“THAT VENERABLE CITY”


I AM WRITING TO EXPRESS my appreciation for the excellent article on St. Albans in your November 2002 issue (page 40). Although I was born in the midlands, I have many happy childhood memories of summer holidays spent in that venerable city, which was home to my mother and her 11 siblings.
I remember my feelings of utter awe at the size of the cathedral, and at the magnificence of its high altar. I remember also walking with extreme care in the side aisles, in order to avoid stepping on the tombstones of the saints buried underneath the stone floor. I remember searching the honour roll to find the names of two uncles who died together at the battle of Paschendale in World War I. Then there was the River Ver winding through the cathedral grounds, with its resident swan families tranquilly gliding over the water.
Other memories include the Norman clock tower, the timbered houses of French Row, the market place, and the flaming red berries of the mountain ash trees that lined Carlisle Avenue where it intersected with Waverly Road, just across from my uncle’s lovely home, “Summerhill.”
It has been many years since I visited St. Albans, but I am planning to do so again this year and am looking forward to renewing old memories.
Stella Woodworth
Wallingford, Connecticut

HISTORICAL REVISION


As FAR AS HISTORICAL REVISION (May, page 4), who is to say that the Tudors didn’t do a smear job on Richard II? No ruler of that time could afford to be less devious than his compatriots. Machiavelli was just telling it like it was, but the Tudors had to work hard to establish legitimacy, and the guy was dead after all.
John T. Weeks
Hanover, New Hampshire

HUGH MILLER


THANK YOU SO MUCH for the March 2003 article on Hugh Miller’s Cottage (page 56). Hugh Miller was a first cousin to my great-great-grandmother, Samina Miller Johnson.

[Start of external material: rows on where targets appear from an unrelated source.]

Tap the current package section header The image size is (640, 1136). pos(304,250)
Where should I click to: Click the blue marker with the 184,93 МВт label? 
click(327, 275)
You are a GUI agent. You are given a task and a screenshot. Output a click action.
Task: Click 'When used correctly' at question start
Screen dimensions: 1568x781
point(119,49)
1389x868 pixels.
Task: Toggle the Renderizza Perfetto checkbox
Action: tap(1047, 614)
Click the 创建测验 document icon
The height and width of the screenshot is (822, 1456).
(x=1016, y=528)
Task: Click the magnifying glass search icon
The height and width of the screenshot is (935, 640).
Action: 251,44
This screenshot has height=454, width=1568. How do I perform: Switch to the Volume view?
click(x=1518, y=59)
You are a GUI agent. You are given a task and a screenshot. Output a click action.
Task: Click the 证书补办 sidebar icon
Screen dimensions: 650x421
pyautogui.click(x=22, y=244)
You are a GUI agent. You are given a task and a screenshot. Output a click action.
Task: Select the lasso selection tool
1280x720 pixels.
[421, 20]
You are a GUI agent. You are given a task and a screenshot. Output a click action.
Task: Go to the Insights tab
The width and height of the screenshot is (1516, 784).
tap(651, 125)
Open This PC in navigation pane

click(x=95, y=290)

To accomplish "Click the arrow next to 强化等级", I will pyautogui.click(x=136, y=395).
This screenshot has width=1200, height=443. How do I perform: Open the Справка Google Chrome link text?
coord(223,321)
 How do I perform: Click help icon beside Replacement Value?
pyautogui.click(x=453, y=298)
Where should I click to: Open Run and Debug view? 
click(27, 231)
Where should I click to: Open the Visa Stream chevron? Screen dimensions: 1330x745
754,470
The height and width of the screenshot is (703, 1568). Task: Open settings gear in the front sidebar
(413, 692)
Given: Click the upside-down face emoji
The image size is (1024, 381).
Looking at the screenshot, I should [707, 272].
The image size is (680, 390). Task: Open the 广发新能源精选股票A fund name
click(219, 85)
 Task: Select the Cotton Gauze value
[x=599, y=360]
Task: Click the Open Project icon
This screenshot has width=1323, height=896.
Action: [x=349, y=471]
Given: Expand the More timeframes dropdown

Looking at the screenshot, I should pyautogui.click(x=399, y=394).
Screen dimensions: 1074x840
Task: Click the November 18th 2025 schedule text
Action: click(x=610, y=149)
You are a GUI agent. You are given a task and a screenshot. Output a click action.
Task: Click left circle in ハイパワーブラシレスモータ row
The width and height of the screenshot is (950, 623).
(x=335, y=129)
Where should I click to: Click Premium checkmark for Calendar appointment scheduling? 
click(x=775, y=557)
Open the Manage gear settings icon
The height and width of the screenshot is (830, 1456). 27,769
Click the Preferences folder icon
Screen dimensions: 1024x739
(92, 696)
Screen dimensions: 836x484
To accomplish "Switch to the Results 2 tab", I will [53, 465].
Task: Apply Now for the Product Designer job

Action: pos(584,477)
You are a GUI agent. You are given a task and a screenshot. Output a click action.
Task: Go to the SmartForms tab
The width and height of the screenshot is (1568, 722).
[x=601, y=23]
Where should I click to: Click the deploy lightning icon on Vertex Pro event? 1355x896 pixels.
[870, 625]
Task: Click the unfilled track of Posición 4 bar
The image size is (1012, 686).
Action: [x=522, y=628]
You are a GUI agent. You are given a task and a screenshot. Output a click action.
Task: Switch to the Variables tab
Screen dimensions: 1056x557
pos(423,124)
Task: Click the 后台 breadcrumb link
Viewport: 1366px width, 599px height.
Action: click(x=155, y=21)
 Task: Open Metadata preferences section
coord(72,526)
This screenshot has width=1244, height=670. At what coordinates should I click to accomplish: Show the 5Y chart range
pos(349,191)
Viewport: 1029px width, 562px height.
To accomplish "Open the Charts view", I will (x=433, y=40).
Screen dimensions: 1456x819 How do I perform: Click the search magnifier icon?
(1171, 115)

My great-grandmother wrote in a letter to my mother years ago that her mother had seen Hugh sitting in his garden writing many times.
My husband and I visited Cromarty in 1969. We went through Hugh’s home and met the caretaker, a lovely woman who lived in a cottage across the road, which was/similar in appearance to Hugh’s but had been completely modernized.
We appreciated the article because it gave us some information about our family we did not previously have.
Edith McDavitt
Broomall, Pennsylvania

WINGING IT


I WAS VERY INTERESTED in the article about the Hurricane pilot (March, page 24). The Hurricane was my favourite plane, since I worked in the office of a factory that made wings for it. The LMS railway had a subcontract to build the wings, probably for replacements, and we worked from 9 am to 7 pm five days a week, and 9 am to 5 pm Saturdays and Sundays for the greater part of the war. We built the wings from the machine shop to the finished product, painted and ready to ship with the necessary inspection papers, which I had to get for them from the inspectors. As I recall, we sent out 26 pairs one week.
Hilda Combs
Atkins, Arizona

AN ALLY’S TALE


I READ YOUR ARTICLE about Battle of Britain fighter pilot Dennis pavid and the editor’s comment that it won’t be long before new first-hand accounts of those days are no longer available.
David said that on New Year’s Day in 1945 he was flying over Akyab in the Middle East. Prior to that day, I had been stationed in England with the 106th “Golden Lion” Infantry Division. By 1st January I was an American prisoner of war in a German hospital after being hit by a bullet and captured during the Battle of the Bulge, on 19th December 1944.
Transferred to the large Stalag XI-B 35 miles north of Hanover, Germany, I shared a Red Cross food parcel with a Canadian bomber crewman who had parachuted out over Germany and still had his electrical wires sticking out of his flak suit. Although I didn’t know this until later, our camp, was only 20 miles away from where Anne Frank was kept prisoner.
We were liberated by a British Armoured Division on 16th April 1945—and 57 years lad r I read about RAF pilot Dennis David.